Text passage:
It’s also backed up by research.

A study by Robert Boice, reported in his book, Professors as Writers: A Self-Help Guide to Productive Writing as well as in this article, provides concrete evidence that daily writing produces both more writing and more ideas. Boice conducted an experiment with 27 faculty members who wanted to improve their productivity. He divided them into three groups and examined their writing progress for 10 weeks.

Boice instructed Group No. 1 – the abstinent writersnot to schedule any writing sessions but to write only if they felt compelled to. He also asked them to keep a log of creative ideas to write about. The thought behind planned abstinence was that these writers would have a list of creative ideas ready when they finally did feel like writing. Result: The abstinent writers produced an average of 0.2 pages a day and had one creative idea a week.

Boice told Group No. 2 – the spontaneous writers – to schedule writing sessions five days a week for 10 weeks, but encouraged them to write in those sessions only when they were in the mood. They also were asked to use part of the scheduled writing time each day to come up with a new idea to write about. Result: The spontaneous writers produced an average of 0.9 pages a day and one creative idea a week.

Group No. 3 – the forced writers – agreed to a strict accountability plan. They scheduled five writing sessions a week for 10 weeks, and kept a log of creative ideas to write about. To ensure they would write every day, whether or not they felt like it, the members of this group each gave Boice a prepaid check for $25, made out to an organization they despised. If they failed to write in any of their planned sessions, Boice would mail the check. Result: The forced writers produced an average of 3.2 pages a day and one creative idea each day.
I first heard about this study in 2006 from Kerry Ann Rockquemore. When I saw the results, I was convinced I wanted to be in Group No. 3. I have been a daily writer ever since, and recently submitted my fifth book manuscript for publication.

Requirement 1: Retype the part of the passage on Boice's writing study that opens with the words containing "It’s also backed" and closes with "for 10 weeks.".
Requirement 2: Extend the passage on Boice's writing study, picking up after its final sentence.

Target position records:
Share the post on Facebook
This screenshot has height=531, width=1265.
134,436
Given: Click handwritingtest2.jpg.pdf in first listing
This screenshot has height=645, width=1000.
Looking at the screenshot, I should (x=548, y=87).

Right answer 1:
It’s also backed up by research.

A study by Robert Boice, reported in his book, Professors as Writers: A Self-Help Guide to Productive Writing as well as in this article, provides concrete evidence that daily writing produces both more writing and more ideas. Boice conducted an experiment with 27 faculty members who wanted to improve their productivity. He divided them into three groups and examined their writing progress for 10 weeks.

Right answer 2:
If you are not a daily writer, but are producing as much writing as you think you should, then there is no reason to change your habits. However, if you are unhappy with your productivity and would like to write more, my experience as well as the research show that daily writing is very likely to work for you. Here’s how.

Pull out your calendar and schedule writing sessions five or six days a week. Writing experts Patricia Goodson and Wendy Belcher both recommend that you start with 15 minutes a day if you have never tried daily writing before, or if you are overwhelmed with other tasks. Patricia Goodson recommends that you start with 15 minutes and increase your writing time by one minute each day until you reach your desired level.

If you are not sure what counts as daily writing, check out this list of 10 ways to write every day.

Nearly all writing experts agree that you should not schedule more than four hours for a writing session. My colleague Anthony Ocampo says that if you push yourself too far, you might get a “writing hangover.” If you have one day that you can dedicate to a long stretch of time for writing, you may want to schedule four hours for that day. On your busiest days, set aside at least 15 minutes – even if it means waking up 15 minutes earlier in the morning.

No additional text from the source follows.